Le regard de l’auteur se porte donc essentiellement sur l’Albanie contemporaine, celle d’après la Première Guerre mondiale, et surtout d’après la Seconde. Il se pose d’abord sur la lutte farouche contre le fascisme et le nazisme, sur la résistance populaire héroïque et victorieuse, la libération sans aide extérieure : il s’attarde ensuite sur les conditions de l’installation d’un régime communiste stalinien sous la direction, et la poigne sans faiblesse d’Enver Hoxha, les variations des alliances extérieures, et les réalisations du régime. Et l’écrivain a, pour nous conter cette geste étonnante, un ton sincère, chaleureux, presque romantique, qui ne laisse aucun doute sur sa propre couleur politique, plus proche du rouge vif que du rose tendre.
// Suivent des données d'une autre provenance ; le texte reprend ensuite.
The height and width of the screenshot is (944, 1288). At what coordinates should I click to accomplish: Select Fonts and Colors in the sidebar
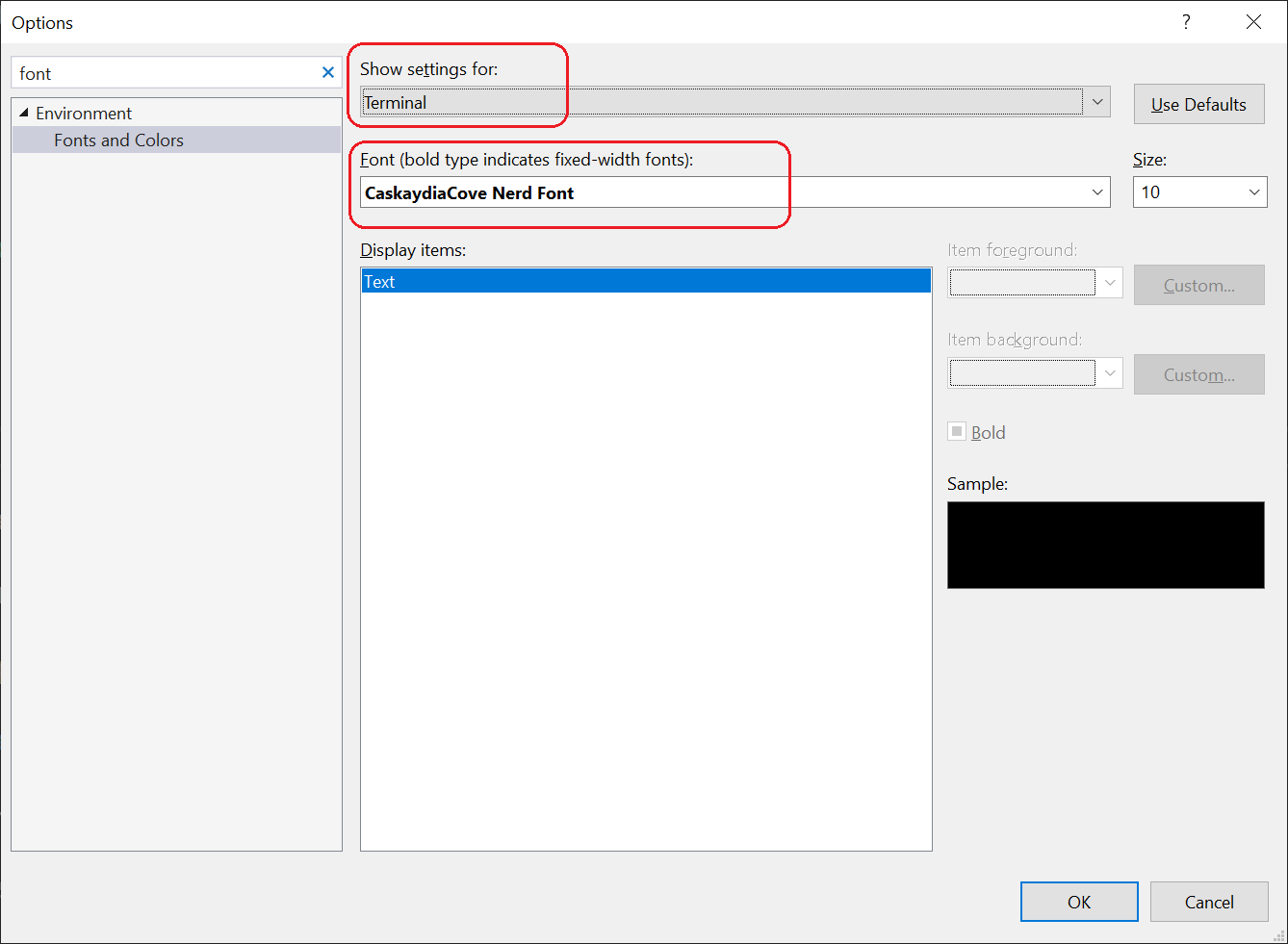[118, 140]
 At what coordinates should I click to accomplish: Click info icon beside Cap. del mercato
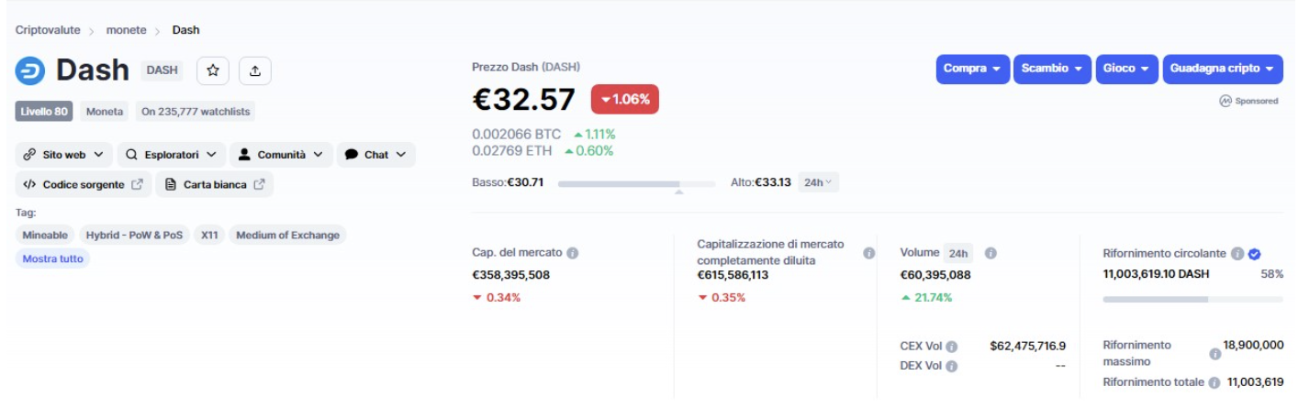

Mais le livre ne s’arrête pas là : il se poursuit par le récit d’un désenchantement inattendu. En 1977, cet amoureux inconditionnel de l’Albanie obtient d’y retourner afin de réaliser un film destiné à révéler à l’Occident bourgeois la pureté, la santé, l’efficacité d’un pays au socialisme sans compromissions. Hélas, les conditions du tournage lui seront un révélateur des imperfections du régime, son manque de liberté d’expression, son bureaucratisme, et finalement le chemin d’une douloureuse rupture : le stalinisme albanais n’est aujourd’hui qu’une dictature plus affirmée que celle de l’URSS elle-même sous le règne de Staline.
Il y a, dans ce récit qu’une analyse politique sérieuse rend cependant sévère, une émotion et une tristesse très perceptibles, qui le rendent plus attachant qu’un cantique de louanges. L’affirmation que l’échec – « le cul-de-sac » – n’est pas la démonstration que la révolution fut une erreur et que d’autres solutions que le stalinisme existent, pour remplacer l’ordre capitaliste et bourgeois, résume la conclusion de l’ouvrage.
Une intéressante postface d’Éric Verny, proche de l’auteur sur le plan politique et par la sympathie affichée envers le peuple albanais, reprend et approfondit les raisons d’être de ce stalinisme figé. Il y voit l’aboutissement « d’un fait national qui a trouvé à s’exprimer dans un « internationalisme prolétarien » qui n’est que le droit des peuples et des petites Nations à choisir souverainement leur destin ».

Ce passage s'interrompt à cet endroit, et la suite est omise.